FIG. 4 illustrates use of sector signature parity to detect a data integrity error.

FIGS. 5A, 5B, 6A, and 6B illustrate four sector signature patterns including horizontal parity.

FIG. 7 illustrates horizontal and diagonal parity.

FIGS. 8 through 11 illustrate sector signature patterns including horizontal and diagonal parity.

FIG. 12 illustrates operation of the sector signature transition controller in greater detail.

DETAILED DESCRIPTION

The terminology used in this disclosure is intended to be interpreted broadly within the limits of subject matter eligibility. The terms “disk” and “drive” are used interchangeably herein and are not intended to refer to any specific type of non-volatile storage media. The terms “logical” and “virtual” are used to refer to features that are abstractions of other features, e.g. and without limitation abstractions of tangible features. The term “physical” is used to refer to tangible features that possibly include, but are not limited to, electronic hardware. For example, multiple virtual computers could operate simultaneously on one physical computer. The term “logic” is used to refer to special purpose physical circuit elements, firmware, software, computer instructions that are stored on a non-transitory computer-readable medium and implemented by multi-purpose tangible processors, and any combinations thereof.

Aspects of the inventive concepts are described as being implemented in a data storage system that includes host servers and a storage area network (SAN), which may also be referred to as a storage array. Such implementations should not be viewed as limiting. Those of ordinary skill in the art will recognize that there are a wide variety of implementations of the inventive concepts in view of the teachings of the present disclosure. Some aspects, features, and implementations described herein may include machines such as computers, electronic components, optical components, and processes such as computer-implemented procedures and steps. It will be apparent to those of ordinary skill in the art that the computer-implemented procedures and steps may be stored as computer-executable instructions on a non-transitory computer-readable medium. Furthermore, it will be understood by those of ordinary skill in the art that the computer-executable instructions may be executed on a variety of tangible processor devices, i.e. physical hardware. For practical reasons, not every step, device, and component that may be part of a computer or data storage system is described herein. Those of ordinary skill in the art will recognize such steps, devices, and components in view of the teachings of the present disclosure and the knowledge generally available to those of ordinary skill in the art. The corresponding machines and processes are therefore enabled and within the scope of the disclosure.

## The exercise
Continue the disclosure on sector signature parity from its last sentence, in the same style.

## Extracted data
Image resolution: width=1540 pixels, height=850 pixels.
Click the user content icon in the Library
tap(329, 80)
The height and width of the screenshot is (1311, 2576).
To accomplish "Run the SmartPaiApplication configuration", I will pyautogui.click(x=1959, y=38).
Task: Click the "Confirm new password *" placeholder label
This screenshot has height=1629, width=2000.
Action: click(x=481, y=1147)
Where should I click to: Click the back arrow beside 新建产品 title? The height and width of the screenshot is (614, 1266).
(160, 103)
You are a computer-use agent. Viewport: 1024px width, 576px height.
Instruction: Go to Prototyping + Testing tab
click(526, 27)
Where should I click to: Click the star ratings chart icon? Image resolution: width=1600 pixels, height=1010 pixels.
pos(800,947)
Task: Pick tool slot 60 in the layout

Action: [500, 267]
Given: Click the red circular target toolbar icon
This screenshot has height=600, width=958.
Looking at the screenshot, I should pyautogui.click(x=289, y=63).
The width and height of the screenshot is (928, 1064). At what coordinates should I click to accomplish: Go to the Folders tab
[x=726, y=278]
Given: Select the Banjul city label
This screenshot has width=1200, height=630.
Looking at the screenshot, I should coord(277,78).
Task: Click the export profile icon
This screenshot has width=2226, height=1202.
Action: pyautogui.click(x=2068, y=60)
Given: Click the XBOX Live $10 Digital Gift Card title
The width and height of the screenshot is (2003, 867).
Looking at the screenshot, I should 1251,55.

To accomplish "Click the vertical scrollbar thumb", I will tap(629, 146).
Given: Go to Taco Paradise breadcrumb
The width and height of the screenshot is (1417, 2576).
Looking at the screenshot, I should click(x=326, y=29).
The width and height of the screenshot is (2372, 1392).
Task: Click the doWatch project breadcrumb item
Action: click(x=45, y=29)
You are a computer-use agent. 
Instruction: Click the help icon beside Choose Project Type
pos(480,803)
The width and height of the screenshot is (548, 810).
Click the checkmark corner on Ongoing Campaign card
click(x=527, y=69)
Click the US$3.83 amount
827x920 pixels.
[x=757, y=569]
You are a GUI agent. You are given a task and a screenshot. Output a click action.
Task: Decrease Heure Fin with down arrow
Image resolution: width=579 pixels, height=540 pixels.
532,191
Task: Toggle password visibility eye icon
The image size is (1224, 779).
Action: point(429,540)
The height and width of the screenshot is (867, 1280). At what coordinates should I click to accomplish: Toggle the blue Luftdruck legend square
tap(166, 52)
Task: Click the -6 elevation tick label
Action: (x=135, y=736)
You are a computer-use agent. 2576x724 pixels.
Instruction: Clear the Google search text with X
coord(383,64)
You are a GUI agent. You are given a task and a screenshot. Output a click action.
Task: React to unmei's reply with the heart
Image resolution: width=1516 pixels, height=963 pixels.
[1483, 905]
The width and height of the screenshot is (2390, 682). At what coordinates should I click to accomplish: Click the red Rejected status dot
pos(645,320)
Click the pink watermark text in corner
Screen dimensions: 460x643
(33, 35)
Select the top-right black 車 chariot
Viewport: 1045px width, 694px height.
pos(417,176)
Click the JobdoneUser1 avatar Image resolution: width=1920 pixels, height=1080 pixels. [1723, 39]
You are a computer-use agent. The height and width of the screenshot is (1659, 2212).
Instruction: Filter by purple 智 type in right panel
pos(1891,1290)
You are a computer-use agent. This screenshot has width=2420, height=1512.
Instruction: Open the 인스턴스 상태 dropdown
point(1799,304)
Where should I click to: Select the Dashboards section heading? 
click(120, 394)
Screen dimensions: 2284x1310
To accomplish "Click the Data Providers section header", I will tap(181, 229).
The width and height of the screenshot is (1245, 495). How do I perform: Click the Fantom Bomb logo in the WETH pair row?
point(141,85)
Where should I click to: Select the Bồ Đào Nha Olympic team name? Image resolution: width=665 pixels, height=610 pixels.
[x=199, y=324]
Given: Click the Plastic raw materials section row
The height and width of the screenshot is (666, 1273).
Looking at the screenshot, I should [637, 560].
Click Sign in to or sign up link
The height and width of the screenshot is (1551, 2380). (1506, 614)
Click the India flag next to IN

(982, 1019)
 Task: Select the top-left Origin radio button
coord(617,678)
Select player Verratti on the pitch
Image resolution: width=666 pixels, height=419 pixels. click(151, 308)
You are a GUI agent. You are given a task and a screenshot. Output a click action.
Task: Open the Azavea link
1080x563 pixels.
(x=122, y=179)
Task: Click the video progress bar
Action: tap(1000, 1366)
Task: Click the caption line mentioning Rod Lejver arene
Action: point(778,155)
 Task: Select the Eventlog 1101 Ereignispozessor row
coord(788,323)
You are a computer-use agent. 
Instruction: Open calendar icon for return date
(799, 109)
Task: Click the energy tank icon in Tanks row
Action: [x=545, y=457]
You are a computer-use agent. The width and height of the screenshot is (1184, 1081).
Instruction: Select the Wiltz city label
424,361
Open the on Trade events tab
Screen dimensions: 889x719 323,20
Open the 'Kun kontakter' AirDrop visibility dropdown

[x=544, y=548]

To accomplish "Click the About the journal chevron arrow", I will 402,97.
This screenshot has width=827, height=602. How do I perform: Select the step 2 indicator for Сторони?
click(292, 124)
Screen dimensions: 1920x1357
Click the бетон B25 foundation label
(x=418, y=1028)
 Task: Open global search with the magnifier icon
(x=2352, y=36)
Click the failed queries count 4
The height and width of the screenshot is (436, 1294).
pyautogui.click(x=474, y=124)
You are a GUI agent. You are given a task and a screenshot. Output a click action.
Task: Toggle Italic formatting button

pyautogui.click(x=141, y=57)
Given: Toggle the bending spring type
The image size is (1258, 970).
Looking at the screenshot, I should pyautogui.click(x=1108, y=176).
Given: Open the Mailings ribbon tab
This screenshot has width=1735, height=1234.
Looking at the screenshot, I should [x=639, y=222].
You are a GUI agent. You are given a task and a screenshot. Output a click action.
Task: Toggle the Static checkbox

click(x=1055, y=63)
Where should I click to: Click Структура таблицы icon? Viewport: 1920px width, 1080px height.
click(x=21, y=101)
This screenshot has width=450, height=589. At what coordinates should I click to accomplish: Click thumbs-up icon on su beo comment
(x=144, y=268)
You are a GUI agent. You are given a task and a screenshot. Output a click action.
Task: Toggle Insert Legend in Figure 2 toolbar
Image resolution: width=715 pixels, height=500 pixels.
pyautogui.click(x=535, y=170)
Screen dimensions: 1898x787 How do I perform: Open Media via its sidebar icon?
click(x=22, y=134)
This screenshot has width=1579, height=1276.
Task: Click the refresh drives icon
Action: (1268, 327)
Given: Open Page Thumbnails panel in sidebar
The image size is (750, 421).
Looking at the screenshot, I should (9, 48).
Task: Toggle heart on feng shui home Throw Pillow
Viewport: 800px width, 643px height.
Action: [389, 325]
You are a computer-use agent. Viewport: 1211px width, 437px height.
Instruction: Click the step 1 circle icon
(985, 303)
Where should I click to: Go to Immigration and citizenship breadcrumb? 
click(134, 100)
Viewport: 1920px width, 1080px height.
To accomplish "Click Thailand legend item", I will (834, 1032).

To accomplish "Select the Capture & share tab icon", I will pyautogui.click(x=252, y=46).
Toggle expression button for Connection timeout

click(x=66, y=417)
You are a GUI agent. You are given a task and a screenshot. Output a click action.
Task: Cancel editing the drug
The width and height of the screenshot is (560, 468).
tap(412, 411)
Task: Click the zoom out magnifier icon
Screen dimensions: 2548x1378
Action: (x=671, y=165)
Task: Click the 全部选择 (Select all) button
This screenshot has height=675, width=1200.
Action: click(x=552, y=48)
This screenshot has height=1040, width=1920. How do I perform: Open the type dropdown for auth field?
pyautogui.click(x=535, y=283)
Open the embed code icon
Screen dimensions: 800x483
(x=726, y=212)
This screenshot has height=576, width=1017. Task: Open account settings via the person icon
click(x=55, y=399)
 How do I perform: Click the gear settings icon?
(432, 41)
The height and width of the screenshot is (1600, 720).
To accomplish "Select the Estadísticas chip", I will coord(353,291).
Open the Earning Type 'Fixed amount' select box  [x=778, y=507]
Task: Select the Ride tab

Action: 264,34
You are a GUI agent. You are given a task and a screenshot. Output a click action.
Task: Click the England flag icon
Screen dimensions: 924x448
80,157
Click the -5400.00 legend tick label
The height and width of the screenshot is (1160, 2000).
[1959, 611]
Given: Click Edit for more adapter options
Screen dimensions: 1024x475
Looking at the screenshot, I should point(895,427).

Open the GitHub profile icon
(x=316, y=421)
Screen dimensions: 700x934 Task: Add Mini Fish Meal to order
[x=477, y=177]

## Answer to this task
FIG. 1 illustrates a SAN 100 with a sector signature transition controller 102. As will be explained in greater detail below, the sector signature transition controller 102 applies predetermined sector signature patterns to slices of data storage to maintain data integrity. The SAN is depicted in a simplified data center environment that includes two hosts 103. The hosts may be server computers that include volatile memory, non-volatile storage, one or more tangible processors, and a hypervisor or containers. Instances of applications (host applications) running on each host use data that is maintained by the SAN. Examples of host applications may include email programs, inventory control programs, and accounting programs, for example and without limitation.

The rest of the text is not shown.